As I empathized in previous blog post I consider GAE as quite efficient Credit Assignment approach. It naturaly extend reward as signal approach via potential-based shaping :

\begin{aligned} \mathbb{R'}(s_t) = R(s_t) - Q(s_t) + \gamma Q(s_{t+1}) \end{aligned}

it basically adds to every step, which contains signal from reward function, also self-assigned value, which RL algorithm can callibrate itself (possibly including lambda as well!), therefore it can act as assigning credit, importance, per state! On the other side, GAE is designed originaly the way it goes trough full episode, which is logical as it suppose to re-evaluate credit for full episode and assign values to particular states based on that. However, when we look at reward function as signal only, then Q-value function should represent our ‘true’ value in particular state including last state which represent total reward achieved trough episode, not necessary sum of reward as those now i consider as signals only. In that way we can chop episode to the pieces and do GAE only at that piece of episode, where Q-values of starting state and end state of that piece of episode will be used in TD Error to compensate doing GAE solely over this piece of episode, achieving k-step estimate while preserving gradients for DDPG :

\begin{aligned} nGAE &= Q(s_{\tau'_0}) - \gamma Q(s_{\tau'_N}) + \sum^{\tau'_0..\tau'_N}_t (\gamma\lambda)^{|t|}\mathbb{R'}(s_t) \\ A^{nGAE} &= nGAE + \gamma^nQ(s_{\tau'_N}) - Q(s_{\tau'_0}) \end{aligned}

This can be tricky to implement again, as our Q-value function is learning over time and nGAE value could be soon obsolete. But this again can be solved by replay buffer technique described bellow.

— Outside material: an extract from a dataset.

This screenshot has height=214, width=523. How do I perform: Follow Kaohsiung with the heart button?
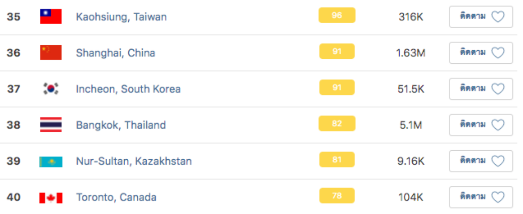[x=481, y=17]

Replay Buffer Recalculation

Simply done by having two layered Replay Buffer. One layer is Full Memory and second layer is optimized Fast Memory. When we query experience from replay buffer for self-play we doing it from fast memory, which is nothing else as classic implementation of replay buffer. However once a time, hyperparameter to be tuned, we query several episode from full memory, re-assign credit, and push to fast memory. Sizes of both full memory and fast memory is configurable to cover accurate enough approximation of n-step GAE, and benefit from more diverse Floating Step signal. Same time this approach allows to have multiple fast memory instances, and therefore different re-assign of credit approaches can be done per fast memory, which can allows separate learning experience algorithm, like HER, per algorithm as I described in BNPO blog post. Overall performance overhead depends on hyperparameters, but I found it works reasonable in my test with only 10% to 20% slowdown, however my tests are just for brief demonstration no full evaluation of this approach.

Importance Resampling

As I described briefly at B(N)PO post, Importance Resampling(IR) may play quite a role in B(N)PO, in particular in D(D)PG. However keeping up to date IR-ratio, ratio of how more probable is our new policy will come with experienced transition rather than the old policy, can be quite performance overkill. Imagine recalculating it every time per buffer sample, which is in fact for every self-play. There our Replay Buffer Recalculation, described above, can save the day. By our double layered memory buffers, we will keep recalculating ratio only few times (but for full episode!), but using it many more times. Actually same idea behind recalculation for HER algorithm. And as for keeping it up to date you need to tune hyperparameters like : memory_size, optim_pool_size, and optim_epochs. Memory size tells you how far to memory you want look, optim pool size will control life span of recalculated IR-ratio. As for code to reflect IR-ratio, you can check calculation of IR ratio and PER buffer utilization.